Tüm dünyada olduğu gibi ülkemizde de en önemli sağlık sorunlarının başında tedavisi sadece organ ve doku nakli ile mümkün olan hastalıklar yer almaktadır. Organ ve doku nakli bekleyen hasta sayısının her geçen gün artmasına karşın bağış oranındaki yetersizlik nedeniyle birçok hasta hayatını kaybetmeye devam ediyor.
Sağlıklı bir yaşam sürebilmek için organ nakline ihtiyaç duyulan hastalıkların başında Kronik Böbrek Yetmezliği (KBY) hastalığı yer almaktadır. Görevlerini çeşitli nedenlerle ve geriye dönüşümsüz olarak kaybetmesinden dolayı ortaya çıkan Kronik Böbrek Yetmezliği kişinin hayatını oldukça olumsuz etkileyen hastalıkların başında yer alır.
Toplumda, organ nakli bilincinin oluşturulması için herkesin üzerine görevler düşerken, sağlık kuruluşları da organ naklinin gerekliliği konusunda halkı bilinçlendirmek için önemli çalışmalar yapmaktadır. Ülkemizde geçen yıl 9 bin 477 organ ve doku naklinin gerçekleştirildiği bu nakillerin başında ise böbrek naklinin ilk sırada yer aldığını biliyoruz.
Kronik Böbrek Yetmezliği (KBY) hastalığının tedavi yöntemleri arasında diyaliz, periton diyaliz, hemodiyaliz gibi seçenekleri olmasına karşın en ideali organ nakli ile hastanın tamamen sağlığına kavuşturulmasıdır.
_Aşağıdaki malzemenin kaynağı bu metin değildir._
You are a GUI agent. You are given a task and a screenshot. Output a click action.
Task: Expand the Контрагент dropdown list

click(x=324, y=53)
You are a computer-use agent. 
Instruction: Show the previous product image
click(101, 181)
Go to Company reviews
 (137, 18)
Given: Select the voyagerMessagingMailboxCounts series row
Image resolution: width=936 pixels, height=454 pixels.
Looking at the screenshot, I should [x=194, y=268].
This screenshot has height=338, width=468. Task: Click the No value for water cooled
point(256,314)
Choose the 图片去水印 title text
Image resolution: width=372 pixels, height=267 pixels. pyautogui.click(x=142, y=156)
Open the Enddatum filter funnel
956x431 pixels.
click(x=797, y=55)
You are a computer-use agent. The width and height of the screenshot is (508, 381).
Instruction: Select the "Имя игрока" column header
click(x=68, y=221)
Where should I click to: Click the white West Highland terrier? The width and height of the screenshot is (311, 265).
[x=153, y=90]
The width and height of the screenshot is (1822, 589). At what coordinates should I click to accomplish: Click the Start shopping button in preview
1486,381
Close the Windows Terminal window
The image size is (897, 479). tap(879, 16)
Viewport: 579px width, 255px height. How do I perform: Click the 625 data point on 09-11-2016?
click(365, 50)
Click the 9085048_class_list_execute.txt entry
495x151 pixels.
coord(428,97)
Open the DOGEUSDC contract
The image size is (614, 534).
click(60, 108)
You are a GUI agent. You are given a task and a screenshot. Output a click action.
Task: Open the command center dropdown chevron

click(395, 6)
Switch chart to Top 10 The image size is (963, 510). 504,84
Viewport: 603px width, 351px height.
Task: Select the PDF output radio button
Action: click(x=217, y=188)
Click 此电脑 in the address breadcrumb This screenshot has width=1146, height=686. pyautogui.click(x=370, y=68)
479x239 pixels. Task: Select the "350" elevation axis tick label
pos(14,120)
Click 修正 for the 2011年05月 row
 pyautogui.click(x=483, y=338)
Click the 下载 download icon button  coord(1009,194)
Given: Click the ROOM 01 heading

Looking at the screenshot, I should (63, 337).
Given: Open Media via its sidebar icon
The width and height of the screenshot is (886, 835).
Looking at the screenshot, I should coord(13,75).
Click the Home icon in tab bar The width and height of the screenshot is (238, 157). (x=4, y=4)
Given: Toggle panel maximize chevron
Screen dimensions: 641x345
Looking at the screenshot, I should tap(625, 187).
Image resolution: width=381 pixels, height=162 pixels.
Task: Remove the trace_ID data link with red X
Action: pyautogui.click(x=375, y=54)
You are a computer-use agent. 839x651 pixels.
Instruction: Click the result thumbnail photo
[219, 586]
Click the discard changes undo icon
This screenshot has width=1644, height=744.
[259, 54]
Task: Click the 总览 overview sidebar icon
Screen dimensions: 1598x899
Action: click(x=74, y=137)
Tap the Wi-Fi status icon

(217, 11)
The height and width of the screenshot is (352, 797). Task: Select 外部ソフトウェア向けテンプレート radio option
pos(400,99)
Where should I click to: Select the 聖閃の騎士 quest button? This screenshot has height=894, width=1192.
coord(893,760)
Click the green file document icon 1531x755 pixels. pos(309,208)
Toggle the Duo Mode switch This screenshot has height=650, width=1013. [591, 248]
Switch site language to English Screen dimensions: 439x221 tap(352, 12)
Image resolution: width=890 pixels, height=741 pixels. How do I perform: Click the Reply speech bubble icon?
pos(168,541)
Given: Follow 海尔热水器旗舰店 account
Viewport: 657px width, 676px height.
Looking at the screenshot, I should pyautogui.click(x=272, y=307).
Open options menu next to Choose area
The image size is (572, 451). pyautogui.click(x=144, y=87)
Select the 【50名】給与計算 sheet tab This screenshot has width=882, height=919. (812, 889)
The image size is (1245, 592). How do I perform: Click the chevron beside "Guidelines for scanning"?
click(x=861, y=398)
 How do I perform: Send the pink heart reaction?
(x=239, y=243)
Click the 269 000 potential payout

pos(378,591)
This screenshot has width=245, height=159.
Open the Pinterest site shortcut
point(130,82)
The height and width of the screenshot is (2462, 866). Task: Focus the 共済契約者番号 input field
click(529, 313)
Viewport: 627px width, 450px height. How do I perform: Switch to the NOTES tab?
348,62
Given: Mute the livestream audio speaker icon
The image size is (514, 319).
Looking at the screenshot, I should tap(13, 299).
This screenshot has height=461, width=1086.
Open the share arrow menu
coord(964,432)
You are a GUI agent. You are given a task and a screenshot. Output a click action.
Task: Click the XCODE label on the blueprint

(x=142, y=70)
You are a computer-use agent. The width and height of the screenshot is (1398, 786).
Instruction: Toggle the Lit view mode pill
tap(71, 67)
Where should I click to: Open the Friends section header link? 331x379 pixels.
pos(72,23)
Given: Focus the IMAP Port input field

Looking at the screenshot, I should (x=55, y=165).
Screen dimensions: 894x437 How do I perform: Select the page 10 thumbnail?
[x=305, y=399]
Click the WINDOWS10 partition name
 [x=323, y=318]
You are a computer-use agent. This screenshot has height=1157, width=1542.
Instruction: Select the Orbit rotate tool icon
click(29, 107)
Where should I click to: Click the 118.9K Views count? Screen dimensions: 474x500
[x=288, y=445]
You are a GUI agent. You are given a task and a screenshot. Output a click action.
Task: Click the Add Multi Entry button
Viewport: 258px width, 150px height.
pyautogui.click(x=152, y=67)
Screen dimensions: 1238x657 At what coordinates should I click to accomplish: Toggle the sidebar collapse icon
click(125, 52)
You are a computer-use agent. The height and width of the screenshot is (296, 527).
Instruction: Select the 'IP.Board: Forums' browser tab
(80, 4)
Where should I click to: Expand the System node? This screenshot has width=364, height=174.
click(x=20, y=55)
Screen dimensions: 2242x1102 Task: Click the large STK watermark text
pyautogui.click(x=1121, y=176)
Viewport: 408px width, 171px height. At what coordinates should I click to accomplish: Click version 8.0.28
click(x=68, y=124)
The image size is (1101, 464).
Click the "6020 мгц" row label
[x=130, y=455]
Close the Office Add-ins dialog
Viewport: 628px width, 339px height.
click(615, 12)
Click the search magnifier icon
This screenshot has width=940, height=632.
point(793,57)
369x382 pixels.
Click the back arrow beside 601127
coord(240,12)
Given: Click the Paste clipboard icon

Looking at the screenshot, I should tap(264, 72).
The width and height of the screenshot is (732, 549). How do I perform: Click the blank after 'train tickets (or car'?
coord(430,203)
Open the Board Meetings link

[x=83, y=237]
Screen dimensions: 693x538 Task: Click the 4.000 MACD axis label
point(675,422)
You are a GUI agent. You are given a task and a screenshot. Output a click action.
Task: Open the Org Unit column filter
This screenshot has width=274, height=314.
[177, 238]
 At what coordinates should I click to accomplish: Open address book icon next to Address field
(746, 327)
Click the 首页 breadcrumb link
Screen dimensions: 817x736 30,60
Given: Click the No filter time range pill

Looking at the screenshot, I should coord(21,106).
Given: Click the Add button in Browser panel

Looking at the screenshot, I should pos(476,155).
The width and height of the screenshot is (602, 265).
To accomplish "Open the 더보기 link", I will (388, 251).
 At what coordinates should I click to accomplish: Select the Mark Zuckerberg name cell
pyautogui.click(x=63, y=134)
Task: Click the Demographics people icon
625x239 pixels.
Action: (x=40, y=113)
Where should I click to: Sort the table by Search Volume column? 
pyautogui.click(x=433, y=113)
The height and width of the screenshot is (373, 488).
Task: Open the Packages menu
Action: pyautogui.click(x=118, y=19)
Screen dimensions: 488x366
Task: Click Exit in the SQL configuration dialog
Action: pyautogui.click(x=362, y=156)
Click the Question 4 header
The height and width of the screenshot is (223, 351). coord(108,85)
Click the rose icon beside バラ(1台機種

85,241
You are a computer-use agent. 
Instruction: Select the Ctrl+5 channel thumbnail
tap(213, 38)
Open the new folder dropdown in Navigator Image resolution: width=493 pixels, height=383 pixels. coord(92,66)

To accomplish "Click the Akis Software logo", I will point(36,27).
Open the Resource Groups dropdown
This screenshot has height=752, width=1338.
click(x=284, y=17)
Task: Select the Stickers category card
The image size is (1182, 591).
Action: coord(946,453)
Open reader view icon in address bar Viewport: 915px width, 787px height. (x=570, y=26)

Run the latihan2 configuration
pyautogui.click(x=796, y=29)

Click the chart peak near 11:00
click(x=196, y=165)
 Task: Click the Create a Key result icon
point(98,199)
Burada öncelikle kadavra böbrek alıcı dosyası hazırlanıyor. Hazırlanan bu dosya trans koordinatörlüğüne iletiliyor burada UKM’den kişinin başvurusu kontrol ediliyor daha önce yapılmış olan başvurusu yoksa başvuru sisteme kayıt ediliyor.
Organ Nakli ve Organ Bağışı Nedir?
Görevini yapamayacak derecede hasar gören organların yerine, canlı veya ölüden (kadavradan) alınan yeni, sağlam organın konularak hastanın tedavi edilmesine organ nakli denir. Kişi hayatta iken serbest, özgür iradesi ile tıbben yaşamı sona erdikten sonra doku ve organlarının başka hastaların tedavisi için kullanılmasına izin vermesine organ bağışı denir.
Bağışlanan Organlar Kimlere Nasıl Nakledilir?
Bir canlının bir kişiye organ bağışında bulunması için, en az 4. Dereceden akrabası olması, kan grubunun uyması, HLA ( insan lökosit antijeni) ( bağışıklık sistemimizin kendinden olmayanı tanımasını sağlayan sistemdir) doku gruplarına bakılması ve bir takım değerlendirmelerden geçmesi gerekmektedir. Organın kadavrandan alınması için ise; beyin ölümünün tıbben gerçekleşmesi gerekmektedir. HLA doku grubuna bakıldıktan sonra, Ulusal Organ Nakli Koordinasyon Merkezine gönderilir, burada listelere göre uygun kişiler belirlenir ve kişilerin başvuru yaptıkları hastanelere liste gönderilir. Bu kişiler tekrar birtakım tıbbı testlerden geçer ve en uygun olan kişiye organ nakledilir.
Organ Bağışının Dini Yönden Bir Sakıncası Var Mıdır?
Organ bağışının dini yönden bir sakıncası yoktur. Diyanet İşleri Başkanlığı Din işleri Yüksek Kurulu, 03.03.1980 tarih ve 396/ 13 sayılı kararı ile organ naklinin caiz olduğunu açıklamıştır. Ayrıca Kuran-ı Kerim’de de “kim bir insana hayat verirse onun tüm insanlara hayat vermişçesine sevap kazanacağı” beyan olunmaktadır. ( Maide Suresi, ayet 32)
Kimler Organ Bağışında Bulunabilir?
2238 sayılı ”Organ ve Doku Alınması, Saklanması ve Nakli Hakkındaki Kanun” da: “18 yaşından büyük ve akli dengesi yerinde olan herkes, organlarının tamamını veya bir bölümünü bağışlayabilir” denilmektedir. Ayrıca tedavisi yapılacak hastanın da kendisine yapılacak olan bu nakle razı olması gerektiği belirtilmektedir.